## Task brief:
Read the records below and copy each line that contains "breadcrumb".

## Extracted material:
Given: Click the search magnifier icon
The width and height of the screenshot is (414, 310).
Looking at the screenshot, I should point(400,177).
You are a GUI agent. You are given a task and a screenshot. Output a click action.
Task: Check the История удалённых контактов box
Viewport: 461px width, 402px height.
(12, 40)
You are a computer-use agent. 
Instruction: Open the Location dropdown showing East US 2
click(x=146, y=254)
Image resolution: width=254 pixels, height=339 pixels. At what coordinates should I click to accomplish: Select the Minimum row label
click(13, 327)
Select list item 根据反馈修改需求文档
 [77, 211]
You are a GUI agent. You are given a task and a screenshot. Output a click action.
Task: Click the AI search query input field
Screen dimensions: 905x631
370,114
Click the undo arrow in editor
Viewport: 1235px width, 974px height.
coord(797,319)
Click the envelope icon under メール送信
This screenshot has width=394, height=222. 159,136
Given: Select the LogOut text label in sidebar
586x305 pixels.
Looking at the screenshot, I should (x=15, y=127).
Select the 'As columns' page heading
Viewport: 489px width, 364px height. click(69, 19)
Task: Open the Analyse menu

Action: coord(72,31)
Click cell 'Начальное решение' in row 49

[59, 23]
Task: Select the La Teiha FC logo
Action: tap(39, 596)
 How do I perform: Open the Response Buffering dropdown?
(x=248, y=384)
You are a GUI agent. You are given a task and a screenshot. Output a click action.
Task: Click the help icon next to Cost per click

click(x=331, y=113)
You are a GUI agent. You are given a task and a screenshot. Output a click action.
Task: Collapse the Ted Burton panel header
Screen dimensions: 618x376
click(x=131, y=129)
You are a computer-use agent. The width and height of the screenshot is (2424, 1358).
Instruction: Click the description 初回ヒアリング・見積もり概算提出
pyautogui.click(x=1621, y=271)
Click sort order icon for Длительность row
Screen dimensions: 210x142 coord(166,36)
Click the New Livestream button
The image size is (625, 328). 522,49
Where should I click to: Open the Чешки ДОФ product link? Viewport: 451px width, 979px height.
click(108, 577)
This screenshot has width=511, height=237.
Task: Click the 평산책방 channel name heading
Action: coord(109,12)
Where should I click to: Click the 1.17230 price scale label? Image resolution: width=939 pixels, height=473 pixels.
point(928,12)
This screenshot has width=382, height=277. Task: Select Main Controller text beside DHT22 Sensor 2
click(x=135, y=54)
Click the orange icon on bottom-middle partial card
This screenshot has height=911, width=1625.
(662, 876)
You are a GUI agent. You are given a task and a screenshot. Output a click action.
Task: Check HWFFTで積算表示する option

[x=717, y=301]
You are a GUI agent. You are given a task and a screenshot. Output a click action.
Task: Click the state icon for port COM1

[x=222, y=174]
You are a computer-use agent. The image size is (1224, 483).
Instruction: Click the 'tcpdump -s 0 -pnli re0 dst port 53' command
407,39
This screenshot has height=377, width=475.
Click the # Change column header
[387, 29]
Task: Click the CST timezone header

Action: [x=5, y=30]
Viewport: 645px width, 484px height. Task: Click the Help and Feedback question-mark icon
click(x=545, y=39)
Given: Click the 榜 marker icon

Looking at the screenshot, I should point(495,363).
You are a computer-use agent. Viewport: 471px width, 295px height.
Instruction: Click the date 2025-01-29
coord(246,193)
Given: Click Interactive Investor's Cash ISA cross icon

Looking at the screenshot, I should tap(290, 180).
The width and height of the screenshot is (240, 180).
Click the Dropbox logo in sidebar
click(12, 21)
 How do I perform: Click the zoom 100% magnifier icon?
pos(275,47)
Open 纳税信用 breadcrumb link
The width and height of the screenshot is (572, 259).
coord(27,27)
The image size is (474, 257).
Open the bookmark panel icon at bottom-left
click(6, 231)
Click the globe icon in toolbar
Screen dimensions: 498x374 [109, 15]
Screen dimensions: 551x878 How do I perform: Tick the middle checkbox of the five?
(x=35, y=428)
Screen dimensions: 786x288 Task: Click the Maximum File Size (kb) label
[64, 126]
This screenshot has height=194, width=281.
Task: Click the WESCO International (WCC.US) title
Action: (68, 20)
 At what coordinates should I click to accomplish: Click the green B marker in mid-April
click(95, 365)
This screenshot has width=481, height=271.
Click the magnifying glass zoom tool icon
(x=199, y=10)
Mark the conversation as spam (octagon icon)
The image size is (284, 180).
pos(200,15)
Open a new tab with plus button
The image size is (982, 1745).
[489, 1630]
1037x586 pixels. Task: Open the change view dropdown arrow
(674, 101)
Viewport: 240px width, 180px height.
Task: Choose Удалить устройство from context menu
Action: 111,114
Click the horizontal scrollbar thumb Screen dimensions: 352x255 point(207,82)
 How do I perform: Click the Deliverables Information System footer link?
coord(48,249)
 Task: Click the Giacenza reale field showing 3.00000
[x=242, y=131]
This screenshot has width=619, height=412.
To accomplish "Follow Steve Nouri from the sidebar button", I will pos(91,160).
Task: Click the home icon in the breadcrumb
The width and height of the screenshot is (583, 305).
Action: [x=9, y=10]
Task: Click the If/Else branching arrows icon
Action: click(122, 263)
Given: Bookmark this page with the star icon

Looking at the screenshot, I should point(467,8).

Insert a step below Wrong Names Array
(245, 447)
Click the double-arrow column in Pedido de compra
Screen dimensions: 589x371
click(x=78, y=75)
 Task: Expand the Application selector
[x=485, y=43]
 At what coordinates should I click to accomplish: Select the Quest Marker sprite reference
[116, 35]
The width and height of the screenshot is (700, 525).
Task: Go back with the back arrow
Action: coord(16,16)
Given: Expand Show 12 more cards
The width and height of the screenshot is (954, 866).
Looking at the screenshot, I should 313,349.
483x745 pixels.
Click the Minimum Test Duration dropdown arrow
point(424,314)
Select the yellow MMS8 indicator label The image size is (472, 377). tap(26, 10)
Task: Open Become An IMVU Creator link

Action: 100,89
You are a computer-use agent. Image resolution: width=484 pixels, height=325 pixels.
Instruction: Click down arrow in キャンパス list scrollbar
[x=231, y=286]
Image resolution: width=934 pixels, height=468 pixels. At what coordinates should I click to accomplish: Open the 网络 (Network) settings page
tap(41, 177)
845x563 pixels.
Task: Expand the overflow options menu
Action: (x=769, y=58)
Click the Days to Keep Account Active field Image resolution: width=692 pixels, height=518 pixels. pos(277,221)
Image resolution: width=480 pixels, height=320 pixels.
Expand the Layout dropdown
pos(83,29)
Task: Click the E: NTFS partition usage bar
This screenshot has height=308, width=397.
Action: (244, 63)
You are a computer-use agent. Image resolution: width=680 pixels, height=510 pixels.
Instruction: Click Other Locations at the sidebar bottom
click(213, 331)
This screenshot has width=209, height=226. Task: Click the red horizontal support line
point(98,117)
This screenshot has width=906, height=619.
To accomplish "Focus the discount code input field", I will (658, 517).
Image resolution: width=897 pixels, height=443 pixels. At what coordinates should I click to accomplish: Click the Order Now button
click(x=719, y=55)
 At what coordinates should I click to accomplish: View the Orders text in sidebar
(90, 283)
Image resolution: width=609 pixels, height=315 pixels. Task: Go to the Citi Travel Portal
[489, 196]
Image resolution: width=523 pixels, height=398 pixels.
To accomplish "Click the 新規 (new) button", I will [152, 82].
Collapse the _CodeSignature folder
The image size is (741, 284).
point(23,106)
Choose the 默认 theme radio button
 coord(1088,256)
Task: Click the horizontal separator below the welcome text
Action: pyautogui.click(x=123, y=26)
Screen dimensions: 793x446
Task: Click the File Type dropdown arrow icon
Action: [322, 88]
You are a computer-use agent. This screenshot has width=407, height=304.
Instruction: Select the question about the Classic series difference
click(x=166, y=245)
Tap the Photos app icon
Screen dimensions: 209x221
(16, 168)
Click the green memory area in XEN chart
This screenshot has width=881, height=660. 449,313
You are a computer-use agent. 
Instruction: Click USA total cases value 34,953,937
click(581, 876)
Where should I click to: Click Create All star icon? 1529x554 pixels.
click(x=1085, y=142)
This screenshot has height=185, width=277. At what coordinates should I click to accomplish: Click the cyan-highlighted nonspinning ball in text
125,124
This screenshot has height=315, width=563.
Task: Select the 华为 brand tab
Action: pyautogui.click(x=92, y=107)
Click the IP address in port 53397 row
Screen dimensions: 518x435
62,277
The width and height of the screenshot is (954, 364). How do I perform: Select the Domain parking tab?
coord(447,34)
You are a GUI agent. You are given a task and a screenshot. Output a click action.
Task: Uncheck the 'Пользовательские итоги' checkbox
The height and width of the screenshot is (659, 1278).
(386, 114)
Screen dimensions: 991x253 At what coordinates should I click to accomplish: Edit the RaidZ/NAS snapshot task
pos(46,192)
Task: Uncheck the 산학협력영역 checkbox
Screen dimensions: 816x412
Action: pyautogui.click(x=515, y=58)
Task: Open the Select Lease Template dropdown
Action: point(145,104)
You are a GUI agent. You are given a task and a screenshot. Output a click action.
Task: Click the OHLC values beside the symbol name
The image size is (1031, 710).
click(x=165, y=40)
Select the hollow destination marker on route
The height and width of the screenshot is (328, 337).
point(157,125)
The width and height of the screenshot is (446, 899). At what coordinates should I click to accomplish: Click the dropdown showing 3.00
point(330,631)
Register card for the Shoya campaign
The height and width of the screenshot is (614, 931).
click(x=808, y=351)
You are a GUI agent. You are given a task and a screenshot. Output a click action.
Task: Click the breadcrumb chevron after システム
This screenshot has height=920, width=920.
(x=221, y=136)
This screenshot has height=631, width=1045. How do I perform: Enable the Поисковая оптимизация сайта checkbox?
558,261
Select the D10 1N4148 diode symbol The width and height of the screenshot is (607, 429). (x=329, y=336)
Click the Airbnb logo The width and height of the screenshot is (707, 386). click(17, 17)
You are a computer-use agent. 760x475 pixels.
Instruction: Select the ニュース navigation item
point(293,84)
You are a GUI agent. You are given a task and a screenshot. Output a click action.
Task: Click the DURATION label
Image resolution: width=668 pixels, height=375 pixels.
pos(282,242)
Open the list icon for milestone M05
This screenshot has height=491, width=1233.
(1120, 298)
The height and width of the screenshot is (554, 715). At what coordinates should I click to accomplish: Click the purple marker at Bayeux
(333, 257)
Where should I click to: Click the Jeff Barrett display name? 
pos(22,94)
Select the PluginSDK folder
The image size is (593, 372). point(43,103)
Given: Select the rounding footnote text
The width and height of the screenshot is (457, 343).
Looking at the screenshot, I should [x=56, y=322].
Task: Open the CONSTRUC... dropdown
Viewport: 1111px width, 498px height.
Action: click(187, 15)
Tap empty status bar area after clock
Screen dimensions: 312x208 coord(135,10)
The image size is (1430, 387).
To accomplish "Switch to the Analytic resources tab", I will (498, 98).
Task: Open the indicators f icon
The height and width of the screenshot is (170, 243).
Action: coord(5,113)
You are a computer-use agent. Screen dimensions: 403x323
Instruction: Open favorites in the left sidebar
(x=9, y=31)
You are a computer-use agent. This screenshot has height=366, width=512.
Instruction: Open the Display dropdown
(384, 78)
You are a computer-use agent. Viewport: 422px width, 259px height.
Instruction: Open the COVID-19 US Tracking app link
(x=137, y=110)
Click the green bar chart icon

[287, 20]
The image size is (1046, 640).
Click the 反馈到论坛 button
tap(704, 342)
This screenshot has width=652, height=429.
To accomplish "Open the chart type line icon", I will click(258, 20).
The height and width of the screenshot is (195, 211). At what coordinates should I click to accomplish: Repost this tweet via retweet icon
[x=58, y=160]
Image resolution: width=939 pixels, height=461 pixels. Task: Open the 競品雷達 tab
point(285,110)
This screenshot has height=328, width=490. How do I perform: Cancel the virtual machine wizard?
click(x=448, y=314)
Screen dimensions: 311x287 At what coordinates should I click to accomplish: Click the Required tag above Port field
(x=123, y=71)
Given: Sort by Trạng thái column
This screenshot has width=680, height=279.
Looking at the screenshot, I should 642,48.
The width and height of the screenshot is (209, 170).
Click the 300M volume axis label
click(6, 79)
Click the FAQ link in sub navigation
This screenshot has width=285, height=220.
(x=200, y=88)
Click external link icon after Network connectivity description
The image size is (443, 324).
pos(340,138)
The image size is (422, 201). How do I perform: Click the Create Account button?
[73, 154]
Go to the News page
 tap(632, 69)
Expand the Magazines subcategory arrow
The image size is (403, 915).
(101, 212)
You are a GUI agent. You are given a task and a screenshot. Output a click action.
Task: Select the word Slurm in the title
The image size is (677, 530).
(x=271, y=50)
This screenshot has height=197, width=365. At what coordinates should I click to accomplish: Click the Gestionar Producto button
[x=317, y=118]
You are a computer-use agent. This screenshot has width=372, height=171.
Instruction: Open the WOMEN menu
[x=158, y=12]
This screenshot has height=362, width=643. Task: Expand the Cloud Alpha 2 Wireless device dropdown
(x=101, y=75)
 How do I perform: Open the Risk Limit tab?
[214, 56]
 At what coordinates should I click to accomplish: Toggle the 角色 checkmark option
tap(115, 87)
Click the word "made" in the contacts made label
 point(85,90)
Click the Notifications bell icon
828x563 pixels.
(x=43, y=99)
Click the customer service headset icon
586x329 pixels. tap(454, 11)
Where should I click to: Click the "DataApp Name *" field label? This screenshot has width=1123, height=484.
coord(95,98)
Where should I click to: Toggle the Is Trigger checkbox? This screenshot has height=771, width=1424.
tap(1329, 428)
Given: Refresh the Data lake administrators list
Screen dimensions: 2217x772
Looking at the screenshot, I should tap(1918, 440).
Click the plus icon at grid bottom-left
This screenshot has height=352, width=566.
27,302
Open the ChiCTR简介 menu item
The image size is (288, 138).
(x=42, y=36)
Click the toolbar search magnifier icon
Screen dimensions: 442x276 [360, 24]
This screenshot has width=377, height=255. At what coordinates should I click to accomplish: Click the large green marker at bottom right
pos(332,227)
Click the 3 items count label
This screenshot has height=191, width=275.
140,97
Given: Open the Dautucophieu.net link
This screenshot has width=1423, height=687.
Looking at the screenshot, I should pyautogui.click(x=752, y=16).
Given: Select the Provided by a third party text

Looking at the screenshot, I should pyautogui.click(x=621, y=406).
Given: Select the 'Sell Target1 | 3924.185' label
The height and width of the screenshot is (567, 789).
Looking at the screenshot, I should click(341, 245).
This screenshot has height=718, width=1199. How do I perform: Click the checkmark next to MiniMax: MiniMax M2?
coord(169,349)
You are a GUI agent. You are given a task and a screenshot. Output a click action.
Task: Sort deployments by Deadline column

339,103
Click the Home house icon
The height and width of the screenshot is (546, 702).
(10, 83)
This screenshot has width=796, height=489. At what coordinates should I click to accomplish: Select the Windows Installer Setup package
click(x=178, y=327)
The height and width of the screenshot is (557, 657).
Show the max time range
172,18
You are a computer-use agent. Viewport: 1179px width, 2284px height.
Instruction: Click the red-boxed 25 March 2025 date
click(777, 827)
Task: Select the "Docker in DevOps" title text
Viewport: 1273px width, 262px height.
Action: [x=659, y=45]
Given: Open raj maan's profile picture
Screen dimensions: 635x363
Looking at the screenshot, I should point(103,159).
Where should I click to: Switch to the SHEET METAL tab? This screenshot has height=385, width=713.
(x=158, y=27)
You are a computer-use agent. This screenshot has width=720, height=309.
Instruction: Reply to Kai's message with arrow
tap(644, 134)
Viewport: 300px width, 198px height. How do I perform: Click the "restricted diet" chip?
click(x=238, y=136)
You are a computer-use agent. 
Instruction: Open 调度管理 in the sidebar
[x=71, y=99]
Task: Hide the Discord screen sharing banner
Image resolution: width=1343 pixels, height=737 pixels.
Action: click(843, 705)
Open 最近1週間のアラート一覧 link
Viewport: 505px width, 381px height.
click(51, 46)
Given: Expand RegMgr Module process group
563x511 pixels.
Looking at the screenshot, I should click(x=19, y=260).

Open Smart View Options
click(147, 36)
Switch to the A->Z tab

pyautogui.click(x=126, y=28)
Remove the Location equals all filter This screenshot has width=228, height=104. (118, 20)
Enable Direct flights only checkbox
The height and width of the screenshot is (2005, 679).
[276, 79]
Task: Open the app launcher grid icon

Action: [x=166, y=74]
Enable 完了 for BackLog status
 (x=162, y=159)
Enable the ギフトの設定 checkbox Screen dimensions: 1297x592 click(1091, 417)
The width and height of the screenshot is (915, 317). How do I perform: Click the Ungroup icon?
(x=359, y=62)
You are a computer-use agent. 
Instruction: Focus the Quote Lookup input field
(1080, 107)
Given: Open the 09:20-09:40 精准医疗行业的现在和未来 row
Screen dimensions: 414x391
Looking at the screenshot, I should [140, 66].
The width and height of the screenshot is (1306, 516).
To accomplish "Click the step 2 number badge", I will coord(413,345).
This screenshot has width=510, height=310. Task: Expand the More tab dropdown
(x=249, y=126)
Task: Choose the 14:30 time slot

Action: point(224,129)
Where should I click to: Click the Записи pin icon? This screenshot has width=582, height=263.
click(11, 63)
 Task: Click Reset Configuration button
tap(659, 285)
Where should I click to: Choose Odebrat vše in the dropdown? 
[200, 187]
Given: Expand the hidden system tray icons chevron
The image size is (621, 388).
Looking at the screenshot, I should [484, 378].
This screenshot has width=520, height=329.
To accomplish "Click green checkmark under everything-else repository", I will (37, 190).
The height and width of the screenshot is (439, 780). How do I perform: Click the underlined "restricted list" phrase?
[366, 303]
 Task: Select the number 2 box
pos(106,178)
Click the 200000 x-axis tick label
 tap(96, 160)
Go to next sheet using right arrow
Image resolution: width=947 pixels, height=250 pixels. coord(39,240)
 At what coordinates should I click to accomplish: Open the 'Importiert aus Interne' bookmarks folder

## Response to this exercise:
Open 纳税信用 breadcrumb link
Task: Click the home icon in the breadcrumb
Task: Click the breadcrumb chevron after システム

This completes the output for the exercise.